Zimbabwe's long-time president said splits and greed are threatening his party ahead of elections he is pushing for this year during a spirited speech at the funeral of a party stalwart.

President Robert Mugabe told mourners at the state funeral that leaders have become "too materialistic" and are fighting each other for top party posts ahead of elections he wants this year to end a shaky coalition with Zimbabwe's former opposition.

Mr Mugabe, 88, has been nominated as his party's sole presidential candidate in proposed elections.

The power-sharing coalition was brokered by regional leaders after violent and disputed elections in 2008.

Mr Mugabe accused party factions of manipulating recent voting for provincial posts. "We look forward to having an election. Let's get united," he said during the 50-minute speech at Edson Ncube's funeral.

Mr Ncube, 74, served as a guerrilla fighter in the bush war that led to independence in 1980. He later became a senior party administrator.

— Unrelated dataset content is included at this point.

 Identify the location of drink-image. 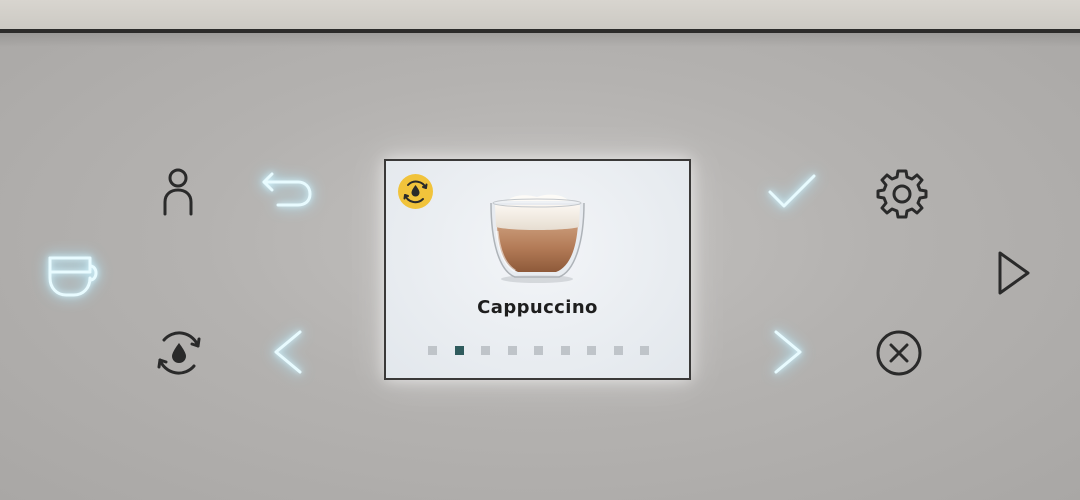
(538, 240).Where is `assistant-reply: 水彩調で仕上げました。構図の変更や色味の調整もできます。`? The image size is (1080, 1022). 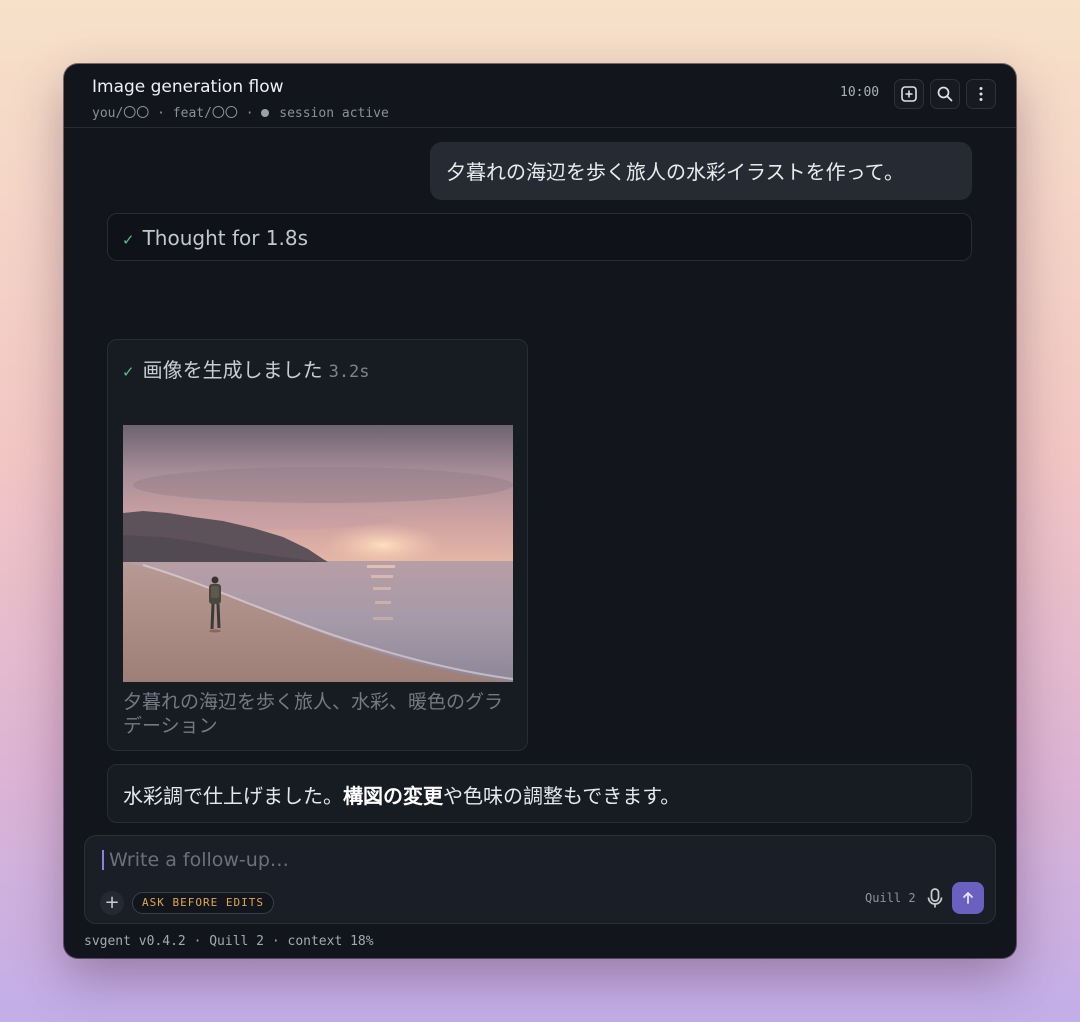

Mr Mugabe, commending Mr Ncube's role in the fight against British colonial-era rule, vigorously sang a verse from Rule Britannia, an anthem about Britain's former colonial dominance.

"They can rule the rest of the world but not Zimbabwe anymore," he said.

Mr Mugabe has appeared frail and weak at recent public occasions after returning from medical treatment in Asia. This time he looked fit and energetic and did not refer to his health.

Mr Ncube died from complications of anaemia in the second city of Bulawayo. He was declared a national hero for burial with military honours at Heroes Acre, a shrine for fallen fighters and politicians outside Harare.